DATA IN THIS EXERCISE:
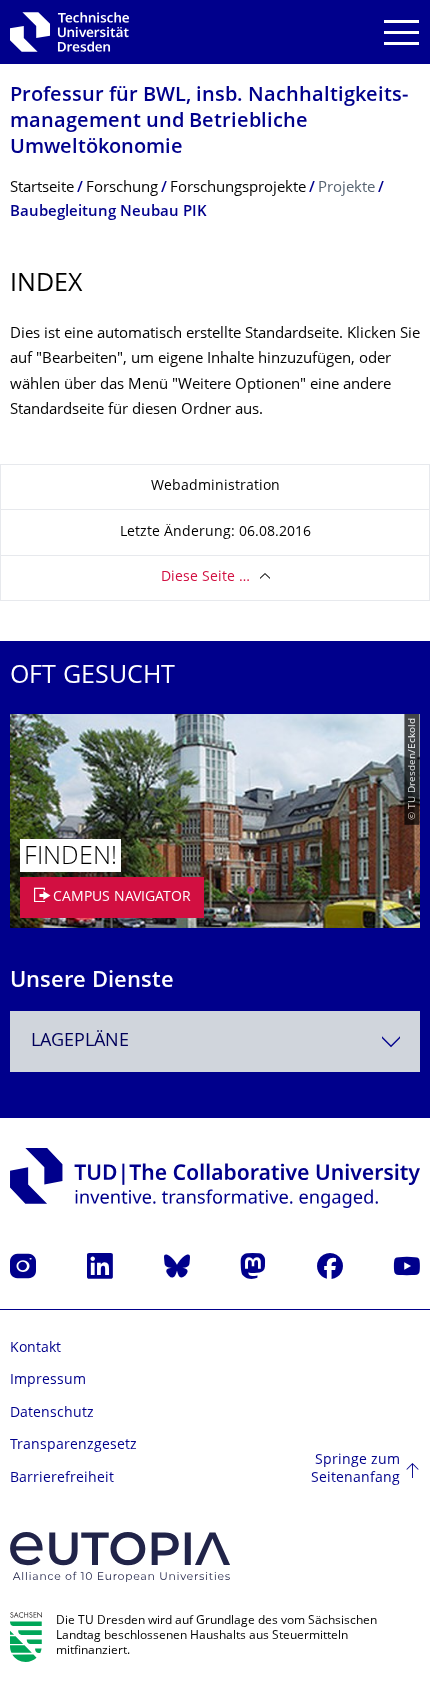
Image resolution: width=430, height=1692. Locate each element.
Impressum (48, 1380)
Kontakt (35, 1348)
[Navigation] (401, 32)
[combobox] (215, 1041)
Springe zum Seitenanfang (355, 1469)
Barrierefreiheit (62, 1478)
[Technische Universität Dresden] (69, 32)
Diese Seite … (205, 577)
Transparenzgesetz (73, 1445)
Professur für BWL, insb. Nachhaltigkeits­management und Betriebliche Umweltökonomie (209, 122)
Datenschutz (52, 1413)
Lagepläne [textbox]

TASK OBJECTIVE:
Exactly the lines from the line holding "Impressum (48, 1380)" through the close of the listing above make up the answer; include nothing else.

YOUR SOLUTION:
Impressum (48, 1380)
Kontakt (35, 1348)
[Navigation] (401, 32)
[combobox] (215, 1041)
Springe zum Seitenanfang (355, 1469)
Barrierefreiheit (62, 1478)
[Technische Universität Dresden] (69, 32)
Diese Seite … (205, 577)
Transparenzgesetz (73, 1445)
Professur für BWL, insb. Nachhaltigkeits­management und Betriebliche Umweltökonomie (209, 122)
Datenschutz (52, 1413)
Lagepläne [textbox]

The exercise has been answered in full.